■ ENTRIES PROVIDED ■

%%

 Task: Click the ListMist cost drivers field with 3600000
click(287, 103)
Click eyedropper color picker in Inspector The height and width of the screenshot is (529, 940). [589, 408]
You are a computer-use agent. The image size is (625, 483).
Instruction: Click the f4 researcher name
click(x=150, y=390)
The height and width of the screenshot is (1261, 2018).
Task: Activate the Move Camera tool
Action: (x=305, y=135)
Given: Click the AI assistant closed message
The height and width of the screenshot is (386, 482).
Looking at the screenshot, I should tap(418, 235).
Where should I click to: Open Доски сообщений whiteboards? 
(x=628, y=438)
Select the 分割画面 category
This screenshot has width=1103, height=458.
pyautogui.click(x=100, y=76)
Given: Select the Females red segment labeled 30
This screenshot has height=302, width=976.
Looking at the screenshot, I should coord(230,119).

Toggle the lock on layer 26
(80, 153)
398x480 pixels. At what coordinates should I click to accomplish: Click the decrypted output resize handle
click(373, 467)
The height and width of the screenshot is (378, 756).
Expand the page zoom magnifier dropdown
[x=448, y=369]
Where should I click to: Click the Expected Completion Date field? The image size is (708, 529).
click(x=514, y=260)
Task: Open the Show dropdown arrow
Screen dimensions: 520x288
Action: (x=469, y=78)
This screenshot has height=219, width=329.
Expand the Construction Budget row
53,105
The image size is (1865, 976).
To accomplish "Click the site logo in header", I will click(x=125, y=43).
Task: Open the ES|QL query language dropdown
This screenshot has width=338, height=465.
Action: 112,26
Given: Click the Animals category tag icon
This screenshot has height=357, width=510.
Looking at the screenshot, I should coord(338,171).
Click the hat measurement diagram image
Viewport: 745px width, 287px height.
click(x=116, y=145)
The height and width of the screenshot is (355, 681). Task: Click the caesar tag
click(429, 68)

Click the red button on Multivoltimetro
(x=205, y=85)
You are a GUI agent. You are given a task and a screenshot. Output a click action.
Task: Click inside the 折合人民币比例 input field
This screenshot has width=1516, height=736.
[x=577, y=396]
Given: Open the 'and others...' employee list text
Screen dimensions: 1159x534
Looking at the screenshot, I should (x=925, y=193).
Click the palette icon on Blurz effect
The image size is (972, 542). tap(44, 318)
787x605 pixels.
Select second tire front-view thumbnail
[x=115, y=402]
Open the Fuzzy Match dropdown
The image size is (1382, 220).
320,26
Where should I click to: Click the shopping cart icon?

%%

■ AIM ■
Can you copy out, word for word, the records from the line containing "Where should I click to: Click the Expected" through the line containing "Action: 112,26", including both of those lines?

■ THE REPLY ■
Where should I click to: Click the Expected Completion Date field? The image size is (708, 529).
click(x=514, y=260)
Task: Open the Show dropdown arrow
Screen dimensions: 520x288
Action: (x=469, y=78)
This screenshot has height=219, width=329.
Expand the Construction Budget row
53,105
The image size is (1865, 976).
To accomplish "Click the site logo in header", I will click(x=125, y=43).
Task: Open the ES|QL query language dropdown
This screenshot has width=338, height=465.
Action: 112,26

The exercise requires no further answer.